Vino versus alcohol

por Andrew

Imagen vía: tertulias culinarias

Ecuador atraviesa una de las emergencias sanitarias más importantes de los últimos tiempos debido a la comercialización de alcohol adulterado el cual ha causado un sinnúmero de víctimas por la presencia de alcohol metílico. Muertes que han activado al Estado Central para que éste a través de sus ministerios e instituciones intenten controlar este lamentable hecho, pero que no nos debería extrañar puesto que Ecuador según un estudio de la Organización Mundial de la Salud, es el segundo país con mayor consumo de alcohol per cápita en América Latina.

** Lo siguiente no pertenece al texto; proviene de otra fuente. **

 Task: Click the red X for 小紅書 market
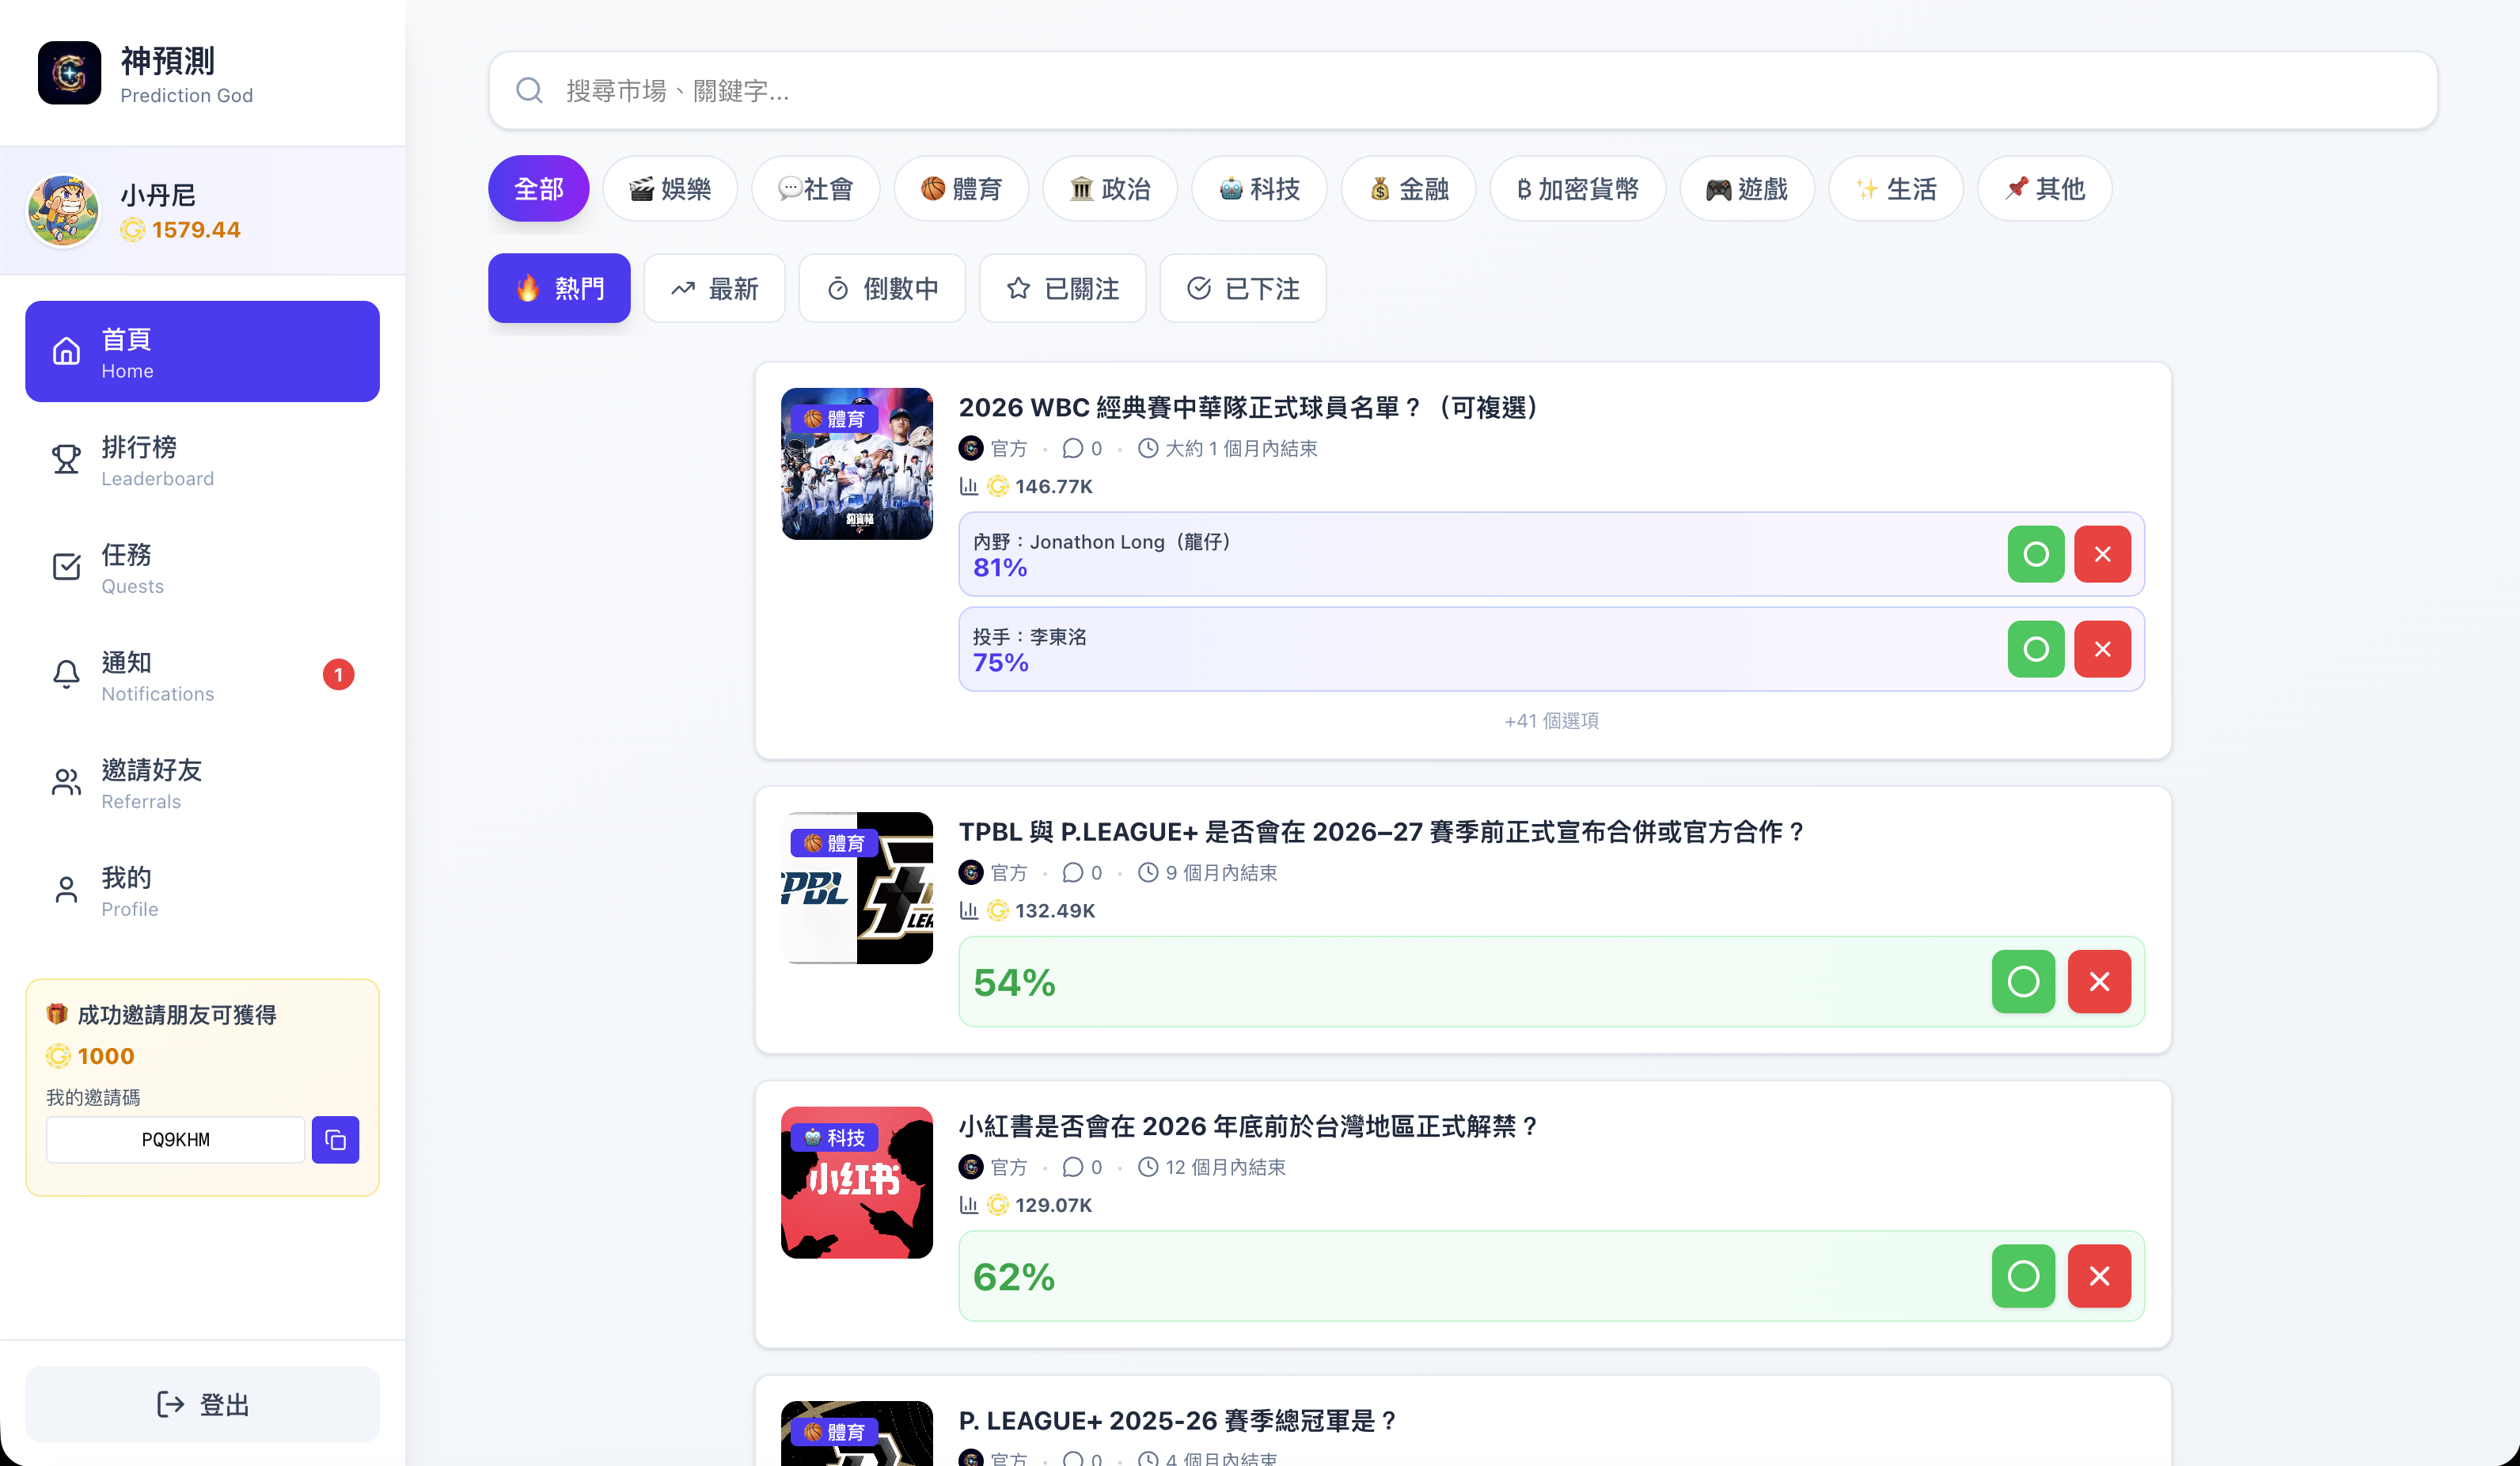2099,1276
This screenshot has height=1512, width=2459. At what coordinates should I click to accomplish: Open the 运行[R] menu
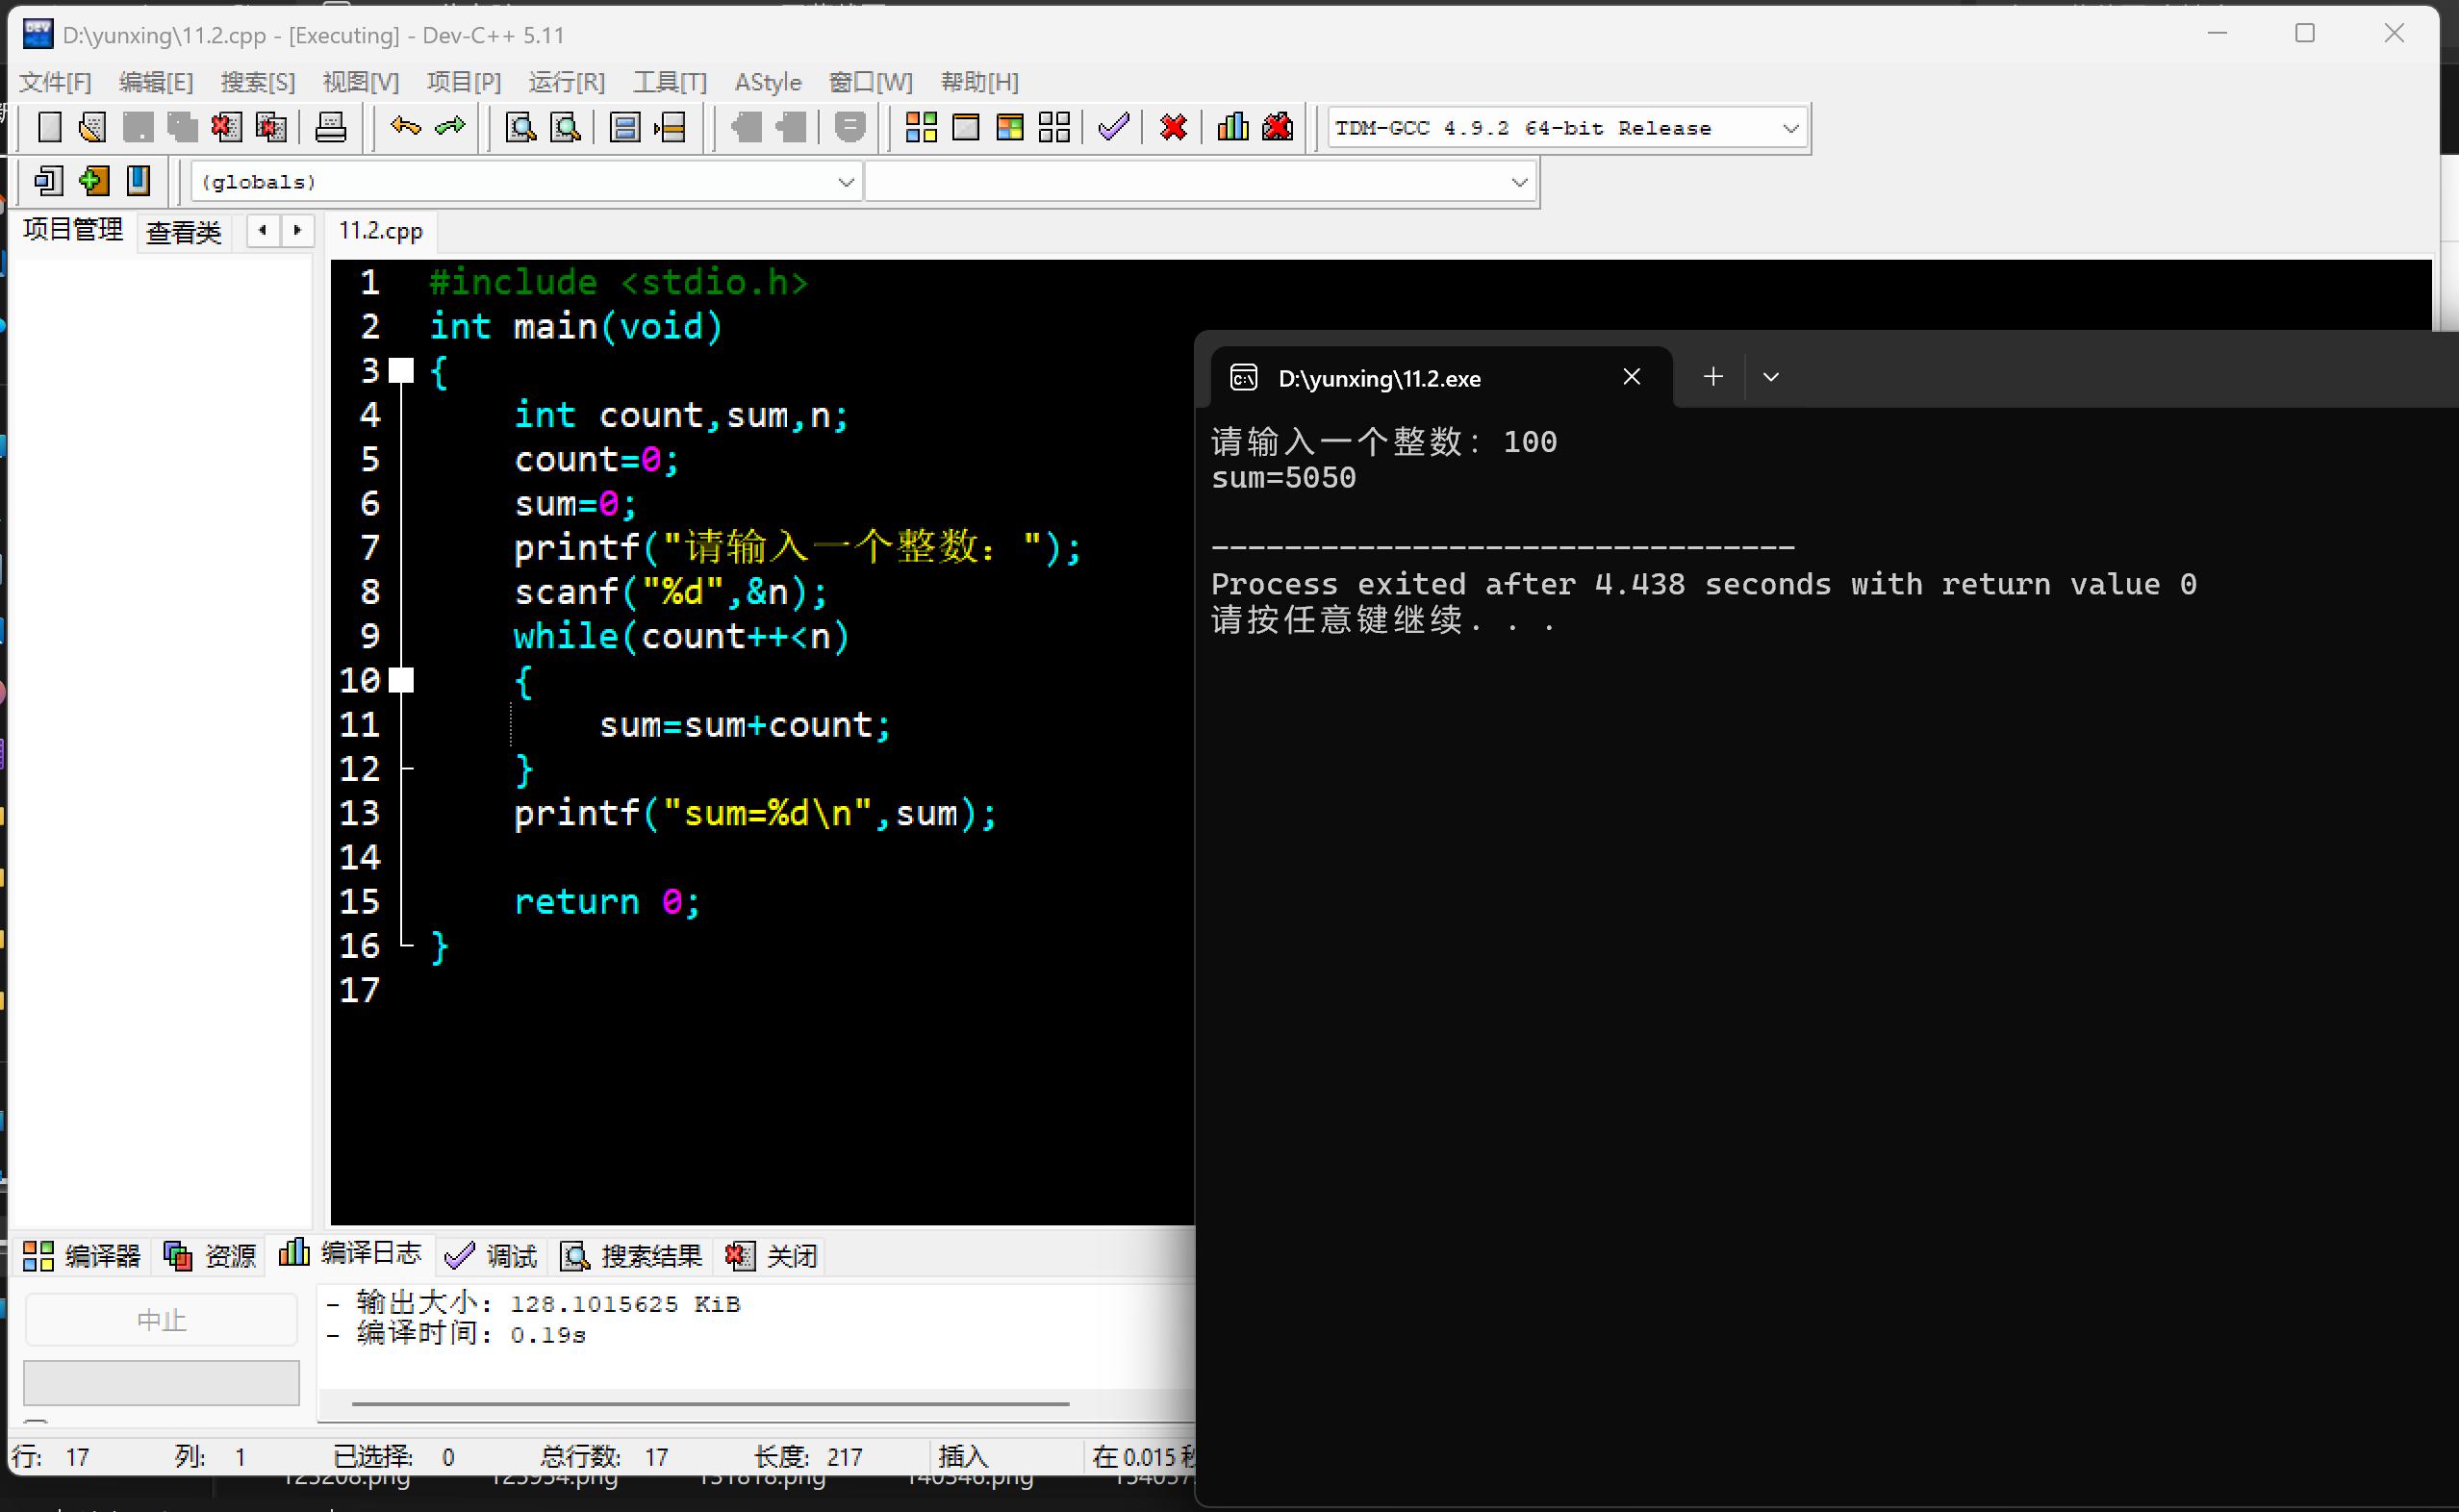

Debería ser un dato para reflexionar que cada ecuatoriano consuma un promedio de 10 litros de alcohol por año, mientras que los niveles de desarrollo y educación se encuentran por debajo de la media mundial. Por ello a fin de evitar que se produzcan más muertes y efectos segundarios como ceguera por el consumo de alcohol adulterado, el Ministerio de Salud Pública ha publicado un listado que se actualiza constantemente respecto de los licores adulterados, sin embargo, por parte de la comunidad en general existe cierta confusión respecto de estos productos y su terminología, pues a la mayor parte se los califica como vinos, cuando realmente se tratan de bebidas alcohólicas gasificadas con saborizantes, por lo que nada tienen que ver con un producto que se obtiene de la fermentación del zumo de la uva.

Por ello estimado lector me permito realizar algunas puntualizaciones que sin duda servirán para evitar confusiones dados los últimos acontecimientos ocurridos en el Ecuador. No por ello quiero entrar en un análisis propio de un enólogo, ni de un vinicultor, pero sí de un amante del buen vino. Pues la diversidad de vinos viene dada desde sus procesos de maduración, variedades autóctonas, así como la fermentación entre otros factores que los convierten en productos únicos debido a su calidad y sobre todo porque se obtiene lo mejor de la uva.

La diversidad varietal, esto es aquellos vinos que tienen más del 80% perteneciente a un mismo tipo de uva, entre los cuales podemos encontrar al Merlot, Cabernet Sauvignon, Tempranillo, Malbec, Syrah, etc., importa mucho la zona en la cual se producen los vinos pues influyen en su desarrollo y toque personal, ya que cada zona refleja sus potencialidades climáticas, de terreno y hasta históricas, de ahí deviene la importancia de las denominaciones de origen, entre las cuales destacan a nivel mundial por ejemplo: la Rioja y Rivera del Duero en España, mientras que en Francia el conocido Champagne, en Chile los vinos de la Región del Valle Central, entre otros.

Por ello los vinicultores trabajan para alcanzar la fórmula perfecta que convine las mejores características a partir del producto de su propio viñedo evitando la inclusión de químicos o productos ajenos al vino, dando vital importancia a los procesos de maduración de la uva y al suelo, por ello el producto será irrepetible, pues alcanzará su propia personalidad dada la diversidad de factores que influyen en su resultado. Pese a ello el vino también corre riesgos de fraude, como son falsificaciones en etiquetados, mezclas ilegales, incorporación de sustancias peligrosas, entre otras.

En el caso ecuatoriano no considero adecuada la solución dada respecto a la compra o compensación por devolución de alcohol adulterado, pues si bien es cierto retirará del mercado esta sustancia tóxica y mortífera, no ataca el problema de fondo, ni tampoco otorga soluciones tanto para productores y ciudadanos. A lo mejor es hora que la tecnificación llegue a los alambiques o que se proceda a una revisión de los aranceles de las bebidas alcohólicas importadas, este es el verdadero debate.